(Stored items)
┌──

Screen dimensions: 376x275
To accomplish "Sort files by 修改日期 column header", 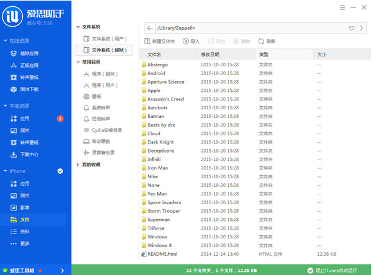I will pos(211,55).
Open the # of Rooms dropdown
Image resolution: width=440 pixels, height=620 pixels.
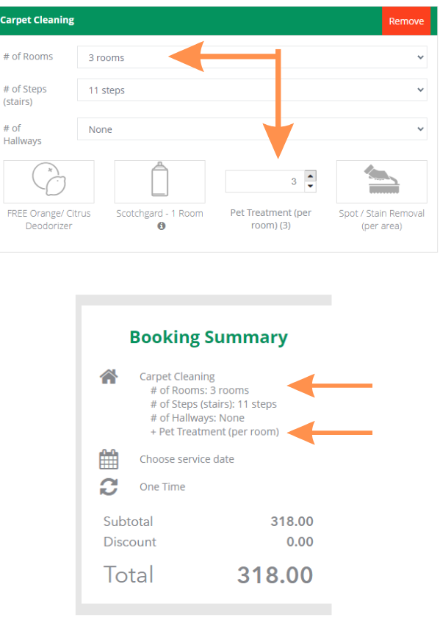point(252,57)
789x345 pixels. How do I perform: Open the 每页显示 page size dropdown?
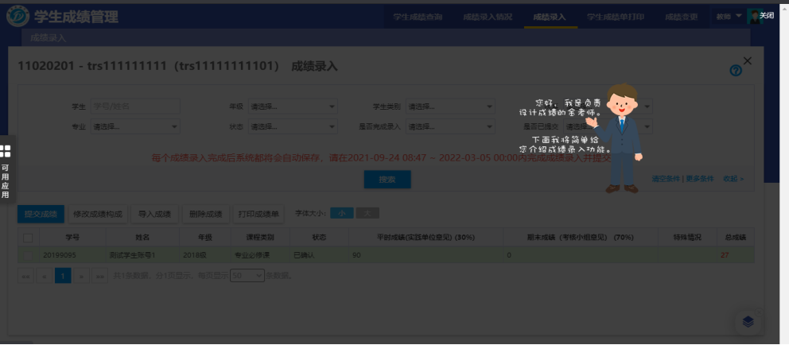(247, 276)
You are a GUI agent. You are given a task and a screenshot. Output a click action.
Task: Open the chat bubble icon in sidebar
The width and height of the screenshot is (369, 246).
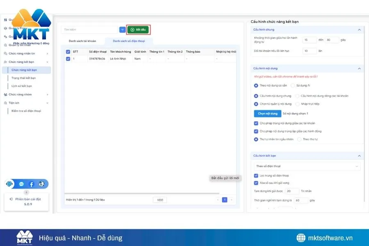[x=21, y=184]
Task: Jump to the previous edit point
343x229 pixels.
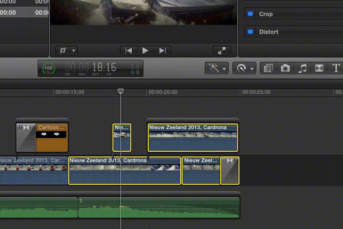Action: (x=129, y=51)
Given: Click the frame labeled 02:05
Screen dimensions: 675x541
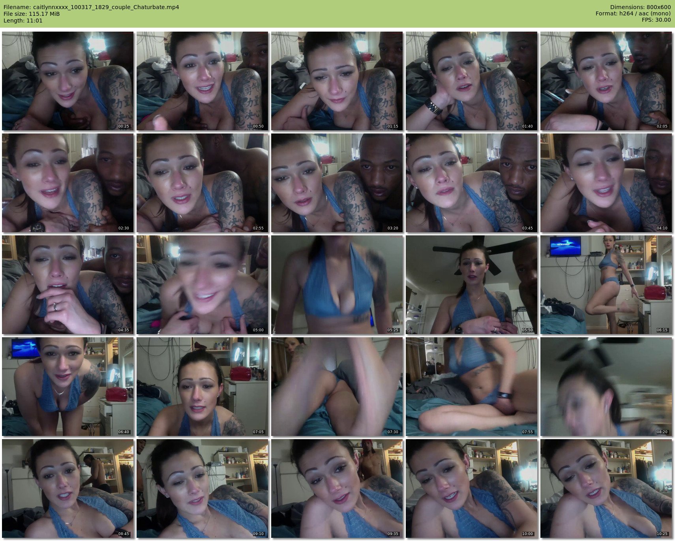Looking at the screenshot, I should click(606, 81).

└──

[How to complete this task]:
From the line that contains "Open the # of Rooms dropdown" to the last line of the data, print each line exactly, both ends included, and omit the pictures.

[Output of the task]:
Open the # of Rooms dropdown
Image resolution: width=440 pixels, height=620 pixels.
point(252,57)
789x345 pixels. How do I perform: Open the 每页显示 page size dropdown?
(247, 276)
You are a GUI agent. You are given a task and a screenshot. Output a click action.
Task: Open the chat bubble icon in sidebar
The width and height of the screenshot is (369, 246).
[x=21, y=184]
Task: Jump to the previous edit point
343x229 pixels.
Action: (x=129, y=51)
Given: Click the frame labeled 02:05
Screen dimensions: 675x541
Looking at the screenshot, I should click(606, 81).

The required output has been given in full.